Here in New England, we've already had a great strawberry season (good thing after last year's soggy mess) and we're moving quickly into blueberry, raspberry, and blackberry season. I didn't personally get out to get strawberries but I'm not going to miss the blueberries--however hot it usually is when they're ready to pick.
- Make Refrigerator Jam - Most people assume that making jam is difficult and that it requires a lot of fancy equipment. The truth is that if you make a small batch and use very clean containers, you can keep it in the fridge for a few months in an ordinary plastic leftovers container. No canning or special equipment involved!

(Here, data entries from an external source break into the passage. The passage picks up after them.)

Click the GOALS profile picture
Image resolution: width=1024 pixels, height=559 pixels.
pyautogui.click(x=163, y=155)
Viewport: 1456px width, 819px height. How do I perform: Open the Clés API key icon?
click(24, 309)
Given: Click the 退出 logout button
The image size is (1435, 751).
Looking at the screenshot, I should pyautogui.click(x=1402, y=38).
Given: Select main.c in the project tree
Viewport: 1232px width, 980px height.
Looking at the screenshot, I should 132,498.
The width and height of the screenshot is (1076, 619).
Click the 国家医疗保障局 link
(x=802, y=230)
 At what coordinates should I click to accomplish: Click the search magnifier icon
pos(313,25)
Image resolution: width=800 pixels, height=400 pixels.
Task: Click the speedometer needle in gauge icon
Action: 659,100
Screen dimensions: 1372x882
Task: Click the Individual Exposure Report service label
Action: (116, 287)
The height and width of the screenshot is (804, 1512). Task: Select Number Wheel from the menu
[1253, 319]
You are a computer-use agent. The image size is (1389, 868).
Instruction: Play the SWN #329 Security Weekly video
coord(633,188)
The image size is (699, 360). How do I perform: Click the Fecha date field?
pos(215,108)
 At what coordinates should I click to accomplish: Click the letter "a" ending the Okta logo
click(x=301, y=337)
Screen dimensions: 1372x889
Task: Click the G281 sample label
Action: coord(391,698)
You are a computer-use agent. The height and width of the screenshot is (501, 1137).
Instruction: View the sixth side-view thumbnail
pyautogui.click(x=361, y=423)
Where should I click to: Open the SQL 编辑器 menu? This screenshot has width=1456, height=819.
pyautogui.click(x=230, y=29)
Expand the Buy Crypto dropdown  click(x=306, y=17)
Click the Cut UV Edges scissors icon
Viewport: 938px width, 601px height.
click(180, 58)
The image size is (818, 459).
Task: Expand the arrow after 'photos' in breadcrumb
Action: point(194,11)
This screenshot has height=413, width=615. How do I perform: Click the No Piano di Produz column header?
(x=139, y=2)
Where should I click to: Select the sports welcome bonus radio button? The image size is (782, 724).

- Freeze Them - If you have the freezer space, most berries freeze pretty well to be used later in the year in baked goods or for a summer-tasting treat. Freeze blueberries, raspberries, and blackberries in a single layer on a large baking sheet (uncovered). As soon as they're hard like marbles, transfer them to a zip-top bag and put into the back of the freezer far from the door so they don't accumulate moisture and freezer burn. Strawberries need to be washed, thoroughly dried, hulled, and cut into quarters. Place the quarters into quart-sized zip-top bags and freeze. The defrosted result will be a little mushy, but it's perfect as a cheesecake topping, waffle/pancake topping, or for mid-winter strawberry shortcake.
- Make and Freeze Pie Filling - This is a neat trick. Prepare your favorite berry pie filling. Instead of filling a pie, line a pie plate with plastic wrap and spray lightly with nonstick spray. Pour cooled filling into the pie plate. Freeze until solid and, using the plastic wrap as a sling, remove the frozen "pie" from the plate. Wrap in several layers of plastic and foil and keep frozen. When you want to use it, prepare your pastry crust, drop-in the frozen berry slab, and add the top crust. Bake as usual.
- Make Juice - If you happen to have a juicer or a food mill or even a wire mesh strainer, you can make juice. Puree the berries in a food processor and add a little hot water to loosen it up. Add to a sauce pan and bring mixture up to a boil. Once it reaches a boil, turn off the heat and let it cool. Strain through a food mill or strainer and pour into containers to freeze. In the winter, you can add this juice to some freshly brewed iced tea, lemonade, or add sugar and drink it straight-up.
- Dry Them - If you happen to have a food dehydrator, dried berries can be awesome additions to salads and they can be re-hydrated with a little warm water and added to muffins and pancakes and other treats. You can even make "fruit leather," a homemade equivalent to fruit roll-ups. Scour the Internet for recipes.